**Records for processing**
** Begin **

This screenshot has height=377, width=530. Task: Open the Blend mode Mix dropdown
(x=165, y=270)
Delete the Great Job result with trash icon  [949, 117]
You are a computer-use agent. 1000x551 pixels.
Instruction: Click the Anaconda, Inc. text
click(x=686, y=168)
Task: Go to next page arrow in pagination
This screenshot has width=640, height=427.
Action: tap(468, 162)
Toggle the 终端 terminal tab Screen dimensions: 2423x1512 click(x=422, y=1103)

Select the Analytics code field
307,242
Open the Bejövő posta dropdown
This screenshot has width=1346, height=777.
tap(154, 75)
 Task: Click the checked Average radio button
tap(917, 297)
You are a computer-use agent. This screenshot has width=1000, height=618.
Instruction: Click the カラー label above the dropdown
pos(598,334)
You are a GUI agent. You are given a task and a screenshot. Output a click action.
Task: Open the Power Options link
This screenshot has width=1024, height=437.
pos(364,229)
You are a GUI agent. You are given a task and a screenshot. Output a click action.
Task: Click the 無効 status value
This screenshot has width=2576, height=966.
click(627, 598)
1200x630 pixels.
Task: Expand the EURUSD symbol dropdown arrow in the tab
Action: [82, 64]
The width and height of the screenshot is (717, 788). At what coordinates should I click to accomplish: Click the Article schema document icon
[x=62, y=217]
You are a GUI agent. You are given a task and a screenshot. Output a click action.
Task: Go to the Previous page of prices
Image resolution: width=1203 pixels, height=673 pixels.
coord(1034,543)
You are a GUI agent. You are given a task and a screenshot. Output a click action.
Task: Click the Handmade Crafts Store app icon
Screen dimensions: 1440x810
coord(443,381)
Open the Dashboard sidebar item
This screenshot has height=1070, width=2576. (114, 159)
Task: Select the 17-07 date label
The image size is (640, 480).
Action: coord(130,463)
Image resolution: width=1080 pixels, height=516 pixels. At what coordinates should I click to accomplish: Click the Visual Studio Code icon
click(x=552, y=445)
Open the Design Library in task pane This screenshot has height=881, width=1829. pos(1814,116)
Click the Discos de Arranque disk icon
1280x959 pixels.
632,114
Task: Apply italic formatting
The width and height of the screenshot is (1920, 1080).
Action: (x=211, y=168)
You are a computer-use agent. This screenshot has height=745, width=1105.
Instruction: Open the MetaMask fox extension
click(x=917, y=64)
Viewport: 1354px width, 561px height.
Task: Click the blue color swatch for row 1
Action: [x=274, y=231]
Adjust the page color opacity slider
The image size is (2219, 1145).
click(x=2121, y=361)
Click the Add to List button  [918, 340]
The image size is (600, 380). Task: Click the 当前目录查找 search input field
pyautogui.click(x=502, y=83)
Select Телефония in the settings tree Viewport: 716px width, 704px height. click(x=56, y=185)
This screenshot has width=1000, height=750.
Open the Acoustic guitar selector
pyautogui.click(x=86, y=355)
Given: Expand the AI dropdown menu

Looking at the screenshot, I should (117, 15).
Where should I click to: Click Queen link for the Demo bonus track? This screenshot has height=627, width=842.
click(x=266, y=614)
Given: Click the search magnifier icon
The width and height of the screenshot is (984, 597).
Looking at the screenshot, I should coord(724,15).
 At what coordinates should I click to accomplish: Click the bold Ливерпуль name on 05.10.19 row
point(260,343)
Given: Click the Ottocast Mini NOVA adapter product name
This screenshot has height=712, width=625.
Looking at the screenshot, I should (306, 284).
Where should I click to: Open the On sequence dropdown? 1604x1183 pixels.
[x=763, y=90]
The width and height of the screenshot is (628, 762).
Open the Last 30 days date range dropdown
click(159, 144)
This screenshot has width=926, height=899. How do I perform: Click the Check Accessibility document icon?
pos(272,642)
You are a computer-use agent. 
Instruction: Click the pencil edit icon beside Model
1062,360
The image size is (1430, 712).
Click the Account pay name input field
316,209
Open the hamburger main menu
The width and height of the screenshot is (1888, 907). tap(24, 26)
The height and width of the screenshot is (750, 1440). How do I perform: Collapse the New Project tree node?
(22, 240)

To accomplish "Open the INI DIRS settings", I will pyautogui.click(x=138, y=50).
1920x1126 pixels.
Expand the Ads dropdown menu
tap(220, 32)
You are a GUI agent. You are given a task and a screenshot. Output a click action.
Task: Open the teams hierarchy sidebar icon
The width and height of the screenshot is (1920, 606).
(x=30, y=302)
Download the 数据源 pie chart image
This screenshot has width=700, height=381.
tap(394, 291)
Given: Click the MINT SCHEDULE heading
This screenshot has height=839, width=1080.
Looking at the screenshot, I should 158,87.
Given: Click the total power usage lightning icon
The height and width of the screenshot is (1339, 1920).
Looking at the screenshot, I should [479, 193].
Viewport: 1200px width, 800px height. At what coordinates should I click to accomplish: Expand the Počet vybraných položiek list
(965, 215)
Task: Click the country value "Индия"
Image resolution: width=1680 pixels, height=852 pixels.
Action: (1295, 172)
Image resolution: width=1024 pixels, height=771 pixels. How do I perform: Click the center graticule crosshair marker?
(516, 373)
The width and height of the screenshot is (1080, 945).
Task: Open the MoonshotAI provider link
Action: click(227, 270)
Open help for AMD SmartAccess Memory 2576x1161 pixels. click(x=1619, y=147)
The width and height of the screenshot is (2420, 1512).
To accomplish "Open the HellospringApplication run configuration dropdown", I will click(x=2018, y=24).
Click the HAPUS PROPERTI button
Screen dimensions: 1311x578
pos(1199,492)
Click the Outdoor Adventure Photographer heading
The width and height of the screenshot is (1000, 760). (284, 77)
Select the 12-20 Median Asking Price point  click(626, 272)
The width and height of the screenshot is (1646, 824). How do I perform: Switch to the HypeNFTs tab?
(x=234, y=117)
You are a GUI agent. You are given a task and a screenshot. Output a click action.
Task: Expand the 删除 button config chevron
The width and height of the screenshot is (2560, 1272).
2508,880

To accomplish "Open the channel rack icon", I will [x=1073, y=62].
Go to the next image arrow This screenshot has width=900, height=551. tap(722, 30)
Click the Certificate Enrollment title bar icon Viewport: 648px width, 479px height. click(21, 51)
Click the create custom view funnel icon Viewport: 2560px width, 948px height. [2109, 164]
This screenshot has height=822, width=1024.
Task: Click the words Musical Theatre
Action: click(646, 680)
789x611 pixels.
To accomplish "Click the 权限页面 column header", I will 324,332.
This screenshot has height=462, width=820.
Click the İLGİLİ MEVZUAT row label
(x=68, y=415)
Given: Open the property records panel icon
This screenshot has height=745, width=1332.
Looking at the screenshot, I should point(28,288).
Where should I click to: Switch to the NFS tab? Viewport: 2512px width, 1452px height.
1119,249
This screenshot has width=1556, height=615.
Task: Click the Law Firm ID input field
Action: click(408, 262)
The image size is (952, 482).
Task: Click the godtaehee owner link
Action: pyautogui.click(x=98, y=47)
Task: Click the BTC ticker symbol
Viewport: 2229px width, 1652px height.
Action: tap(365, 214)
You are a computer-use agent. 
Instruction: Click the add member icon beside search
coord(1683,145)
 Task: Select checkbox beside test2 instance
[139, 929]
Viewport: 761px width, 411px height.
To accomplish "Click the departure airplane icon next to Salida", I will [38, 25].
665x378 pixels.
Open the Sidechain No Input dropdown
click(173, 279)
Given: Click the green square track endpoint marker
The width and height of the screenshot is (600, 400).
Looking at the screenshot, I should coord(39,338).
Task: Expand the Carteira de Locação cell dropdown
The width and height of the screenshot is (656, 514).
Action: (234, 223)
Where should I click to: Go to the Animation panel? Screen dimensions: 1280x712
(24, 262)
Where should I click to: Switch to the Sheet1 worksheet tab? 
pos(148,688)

** End **

Reproduce the entire listing above word for word, keeping every line in its original order.

This screenshot has height=377, width=530. Task: Open the Blend mode Mix dropdown
(x=165, y=270)
Delete the Great Job result with trash icon  [949, 117]
You are a computer-use agent. 1000x551 pixels.
Instruction: Click the Anaconda, Inc. text
click(x=686, y=168)
Task: Go to next page arrow in pagination
This screenshot has width=640, height=427.
Action: tap(468, 162)
Toggle the 终端 terminal tab Screen dimensions: 2423x1512 click(x=422, y=1103)

Select the Analytics code field
307,242
Open the Bejövő posta dropdown
This screenshot has width=1346, height=777.
tap(154, 75)
 Task: Click the checked Average radio button
tap(917, 297)
You are a computer-use agent. This screenshot has width=1000, height=618.
Instruction: Click the カラー label above the dropdown
pos(598,334)
You are a GUI agent. You are given a task and a screenshot. Output a click action.
Task: Open the Power Options link
This screenshot has width=1024, height=437.
pos(364,229)
You are a GUI agent. You are given a task and a screenshot. Output a click action.
Task: Click the 無効 status value
This screenshot has width=2576, height=966.
click(627, 598)
1200x630 pixels.
Task: Expand the EURUSD symbol dropdown arrow in the tab
Action: [82, 64]
The width and height of the screenshot is (717, 788). At what coordinates should I click to accomplish: Click the Article schema document icon
[x=62, y=217]
You are a GUI agent. You are given a task and a screenshot. Output a click action.
Task: Go to the Previous page of prices
Image resolution: width=1203 pixels, height=673 pixels.
coord(1034,543)
You are a GUI agent. You are given a task and a screenshot. Output a click action.
Task: Click the Handmade Crafts Store app icon
Screen dimensions: 1440x810
coord(443,381)
Open the Dashboard sidebar item
This screenshot has height=1070, width=2576. (114, 159)
Task: Select the 17-07 date label
The image size is (640, 480).
Action: coord(130,463)
Image resolution: width=1080 pixels, height=516 pixels. At what coordinates should I click to accomplish: Click the Visual Studio Code icon
click(x=552, y=445)
Open the Design Library in task pane This screenshot has height=881, width=1829. pos(1814,116)
Click the Discos de Arranque disk icon
1280x959 pixels.
632,114
Task: Apply italic formatting
The width and height of the screenshot is (1920, 1080).
Action: (x=211, y=168)
You are a computer-use agent. This screenshot has height=745, width=1105.
Instruction: Open the MetaMask fox extension
click(x=917, y=64)
Viewport: 1354px width, 561px height.
Task: Click the blue color swatch for row 1
Action: [x=274, y=231]
Adjust the page color opacity slider
The image size is (2219, 1145).
click(x=2121, y=361)
Click the Add to List button  [918, 340]
The image size is (600, 380). Task: Click the 当前目录查找 search input field
pyautogui.click(x=502, y=83)
Select Телефония in the settings tree Viewport: 716px width, 704px height. click(x=56, y=185)
This screenshot has width=1000, height=750.
Open the Acoustic guitar selector
pyautogui.click(x=86, y=355)
Given: Expand the AI dropdown menu

Looking at the screenshot, I should (117, 15).
Where should I click to: Click Queen link for the Demo bonus track? This screenshot has height=627, width=842.
click(x=266, y=614)
Given: Click the search magnifier icon
The width and height of the screenshot is (984, 597).
Looking at the screenshot, I should coord(724,15).
 At what coordinates should I click to accomplish: Click the bold Ливерпуль name on 05.10.19 row
point(260,343)
Given: Click the Ottocast Mini NOVA adapter product name
This screenshot has height=712, width=625.
Looking at the screenshot, I should (306, 284).
Where should I click to: Open the On sequence dropdown? 1604x1183 pixels.
[x=763, y=90]
The width and height of the screenshot is (628, 762).
Open the Last 30 days date range dropdown
click(159, 144)
This screenshot has width=926, height=899. How do I perform: Click the Check Accessibility document icon?
pos(272,642)
You are a computer-use agent. 
Instruction: Click the pencil edit icon beside Model
1062,360
The image size is (1430, 712).
Click the Account pay name input field
316,209
Open the hamburger main menu
The width and height of the screenshot is (1888, 907). tap(24, 26)
The height and width of the screenshot is (750, 1440). How do I perform: Collapse the New Project tree node?
(22, 240)

To accomplish "Open the INI DIRS settings", I will pyautogui.click(x=138, y=50).
1920x1126 pixels.
Expand the Ads dropdown menu
tap(220, 32)
You are a GUI agent. You are given a task and a screenshot. Output a click action.
Task: Open the teams hierarchy sidebar icon
The width and height of the screenshot is (1920, 606).
(x=30, y=302)
Download the 数据源 pie chart image
This screenshot has width=700, height=381.
tap(394, 291)
Given: Click the MINT SCHEDULE heading
This screenshot has height=839, width=1080.
Looking at the screenshot, I should 158,87.
Given: Click the total power usage lightning icon
The height and width of the screenshot is (1339, 1920).
Looking at the screenshot, I should [479, 193].
Viewport: 1200px width, 800px height. At what coordinates should I click to accomplish: Expand the Počet vybraných položiek list
(965, 215)
Task: Click the country value "Индия"
Image resolution: width=1680 pixels, height=852 pixels.
Action: (1295, 172)
Image resolution: width=1024 pixels, height=771 pixels. How do I perform: Click the center graticule crosshair marker?
(516, 373)
The width and height of the screenshot is (1080, 945).
Task: Open the MoonshotAI provider link
Action: click(227, 270)
Open help for AMD SmartAccess Memory 2576x1161 pixels. click(x=1619, y=147)
The width and height of the screenshot is (2420, 1512).
To accomplish "Open the HellospringApplication run configuration dropdown", I will click(x=2018, y=24).
Click the HAPUS PROPERTI button
Screen dimensions: 1311x578
pos(1199,492)
Click the Outdoor Adventure Photographer heading
The width and height of the screenshot is (1000, 760). (284, 77)
Select the 12-20 Median Asking Price point  click(626, 272)
The width and height of the screenshot is (1646, 824). How do I perform: Switch to the HypeNFTs tab?
(x=234, y=117)
You are a GUI agent. You are given a task and a screenshot. Output a click action.
Task: Expand the 删除 button config chevron
The width and height of the screenshot is (2560, 1272).
2508,880

To accomplish "Open the channel rack icon", I will [x=1073, y=62].
Go to the next image arrow This screenshot has width=900, height=551. tap(722, 30)
Click the Certificate Enrollment title bar icon Viewport: 648px width, 479px height. click(21, 51)
Click the create custom view funnel icon Viewport: 2560px width, 948px height. [2109, 164]
This screenshot has height=822, width=1024.
Task: Click the words Musical Theatre
Action: click(646, 680)
789x611 pixels.
To accomplish "Click the 权限页面 column header", I will 324,332.
This screenshot has height=462, width=820.
Click the İLGİLİ MEVZUAT row label
(x=68, y=415)
Given: Open the property records panel icon
This screenshot has height=745, width=1332.
Looking at the screenshot, I should point(28,288).
Where should I click to: Switch to the NFS tab? Viewport: 2512px width, 1452px height.
1119,249
This screenshot has width=1556, height=615.
Task: Click the Law Firm ID input field
Action: click(408, 262)
The image size is (952, 482).
Task: Click the godtaehee owner link
Action: pyautogui.click(x=98, y=47)
Task: Click the BTC ticker symbol
Viewport: 2229px width, 1652px height.
Action: tap(365, 214)
You are a computer-use agent. 
Instruction: Click the add member icon beside search
coord(1683,145)
 Task: Select checkbox beside test2 instance
[139, 929]
Viewport: 761px width, 411px height.
To accomplish "Click the departure airplane icon next to Salida", I will [38, 25].
665x378 pixels.
Open the Sidechain No Input dropdown
click(173, 279)
Given: Click the green square track endpoint marker
The width and height of the screenshot is (600, 400).
Looking at the screenshot, I should coord(39,338).
Task: Expand the Carteira de Locação cell dropdown
The width and height of the screenshot is (656, 514).
Action: (234, 223)
Where should I click to: Go to the Animation panel? Screen dimensions: 1280x712
(24, 262)
Where should I click to: Switch to the Sheet1 worksheet tab? 
pos(148,688)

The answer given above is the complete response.